Pese a que países como México, precisamente, le insistieron que no aplicara un derecho a veto que no tiene –solo es un anfitrión ocasional de la reunión– y cursara las invitaciones sin excluir a ninguno de los otros 34 países del sistema americano, Biden insistió en marginar a Cuba, Venezuela y Nicaragua. Como resultado inmediato, los 14 países de la CARICOM, la comunidad de países del Caribe, anunciaron el 5 de mayo que no asistirán al encuentro. Para dejar bien marcadas sus diferencias con Estados Unidos dijeron, además, que tampoco aceptarían la presencia de Juan Guaidó, el autoproclamado presidente de Venezuela. Ese mismo día, México y Bolivia señalaron que adoptaban idéntica actitud. Argentina y Honduras también rechazaron las exclusiones. Con tres excluidos y 16 que no irán por dignidad (19 en total), la Cumbre queda reducida a 16 participantes. Solo 16 de 35.
Estados Unidos ya había anunciado en febrero, recién iniciada la guerra en Ucrania, que no recibiría a los tres países. Lo fue repitiendo y, finalmente, Brian Nichols, el segundo del Departamento de Estado, reiteró el 12 de mayo que esa era, definitivamente, la decisión: “No invitaremos a países donde no se respeten las libertades y la democracia”. Ese mismo día, distintas dependencias del gobierno revelaron dos datos para la vergüenza de cualquier régimen. Uno: en 2021 murieron por sobredosis 107.612 norteamericanos, uno cada cinco minutos, más de la mitad por consumo de opioides sintéticos producidos dentro del país. Dos: las muertes por armas de fuego llegaron a más de 45.000 personas (35% más que en 2020), la mayor cantidad desde 1994. Hay más armas en manos privadas que población, 120,5 fusiles y armas de puño por cada cien personas.
Biden llevó al fracaso la que pudo haber sido una buena ocasión para mantener, aunque solo fuera en los papeles, un diálogo de igual a igual con sus pares americanos. Los desplantes, tan duros como el de los países de la CARICOM, México y Bolivia, le llegaron también desde el oriente. El presidente norteamericano, como lo hicieron sus antecesores, actúa con la limitación filosófica y política de no comprender que basta con mover una pieza para que cambie todo en el tablero. El mismo día que mandó al frente a Ucrania, y con su decisión arrastró a la dócil Europa, empezó a cavarse la fosa. Olvidó que todos, de un lado y del otro del Atlántico, son energéticamente rusodependientes, que no tienen ni gas ni petróleo propios para echarse a andar, y que para frenar el abastecimiento basta con cerrar un grifo.
********
### Objetivo planteado 1
Indique cuántas líneas de los registros contienen la cadena "Open", distinguiendo mayúsculas de minúsculas, y responda solo con el número.
El texto y los registros son materiales independientes entre sí.

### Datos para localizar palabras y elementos
********
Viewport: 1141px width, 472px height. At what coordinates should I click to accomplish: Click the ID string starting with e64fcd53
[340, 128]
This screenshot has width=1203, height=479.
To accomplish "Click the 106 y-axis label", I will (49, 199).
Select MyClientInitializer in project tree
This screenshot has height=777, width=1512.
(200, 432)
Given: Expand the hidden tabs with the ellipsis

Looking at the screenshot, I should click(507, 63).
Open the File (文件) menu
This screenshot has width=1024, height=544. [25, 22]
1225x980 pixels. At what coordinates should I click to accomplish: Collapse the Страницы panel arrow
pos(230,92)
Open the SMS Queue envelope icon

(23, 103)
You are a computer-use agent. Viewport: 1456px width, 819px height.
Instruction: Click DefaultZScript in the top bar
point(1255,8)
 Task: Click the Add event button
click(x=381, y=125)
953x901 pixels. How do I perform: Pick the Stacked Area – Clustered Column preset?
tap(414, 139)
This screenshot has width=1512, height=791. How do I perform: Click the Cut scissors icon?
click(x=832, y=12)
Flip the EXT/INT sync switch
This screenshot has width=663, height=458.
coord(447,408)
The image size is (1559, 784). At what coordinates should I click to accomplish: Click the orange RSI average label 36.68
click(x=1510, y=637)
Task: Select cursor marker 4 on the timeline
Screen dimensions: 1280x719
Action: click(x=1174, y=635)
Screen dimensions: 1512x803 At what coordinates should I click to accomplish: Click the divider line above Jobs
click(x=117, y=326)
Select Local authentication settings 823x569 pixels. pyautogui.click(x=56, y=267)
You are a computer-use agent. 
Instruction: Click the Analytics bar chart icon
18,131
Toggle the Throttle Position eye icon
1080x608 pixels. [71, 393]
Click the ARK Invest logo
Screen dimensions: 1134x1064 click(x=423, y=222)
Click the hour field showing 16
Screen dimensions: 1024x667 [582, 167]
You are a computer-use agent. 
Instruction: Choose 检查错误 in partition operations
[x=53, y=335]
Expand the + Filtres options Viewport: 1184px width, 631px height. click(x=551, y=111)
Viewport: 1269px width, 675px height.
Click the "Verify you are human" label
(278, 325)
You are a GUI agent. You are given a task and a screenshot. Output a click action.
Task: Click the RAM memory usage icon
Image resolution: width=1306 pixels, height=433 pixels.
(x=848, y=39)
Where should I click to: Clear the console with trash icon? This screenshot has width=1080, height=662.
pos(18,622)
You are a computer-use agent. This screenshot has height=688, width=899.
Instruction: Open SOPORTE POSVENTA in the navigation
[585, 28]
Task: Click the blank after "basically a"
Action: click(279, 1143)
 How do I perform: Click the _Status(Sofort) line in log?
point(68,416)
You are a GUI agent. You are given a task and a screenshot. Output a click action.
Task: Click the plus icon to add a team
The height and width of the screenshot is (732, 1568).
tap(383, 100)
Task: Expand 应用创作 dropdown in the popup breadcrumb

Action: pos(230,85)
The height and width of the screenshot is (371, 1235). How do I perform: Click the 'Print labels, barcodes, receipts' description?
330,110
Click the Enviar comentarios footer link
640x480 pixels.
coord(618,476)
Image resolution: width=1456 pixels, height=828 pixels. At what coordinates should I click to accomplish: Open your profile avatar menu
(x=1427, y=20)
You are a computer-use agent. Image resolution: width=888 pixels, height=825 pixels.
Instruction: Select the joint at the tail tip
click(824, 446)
********
### Objetivo planteado 2
Enumere los países que, según el texto sobre la Cumbre, Biden insistió en marginar.

### Respuesta final 1
4

### Respuesta final 2
Cuba, Venezuela y Nicaragua.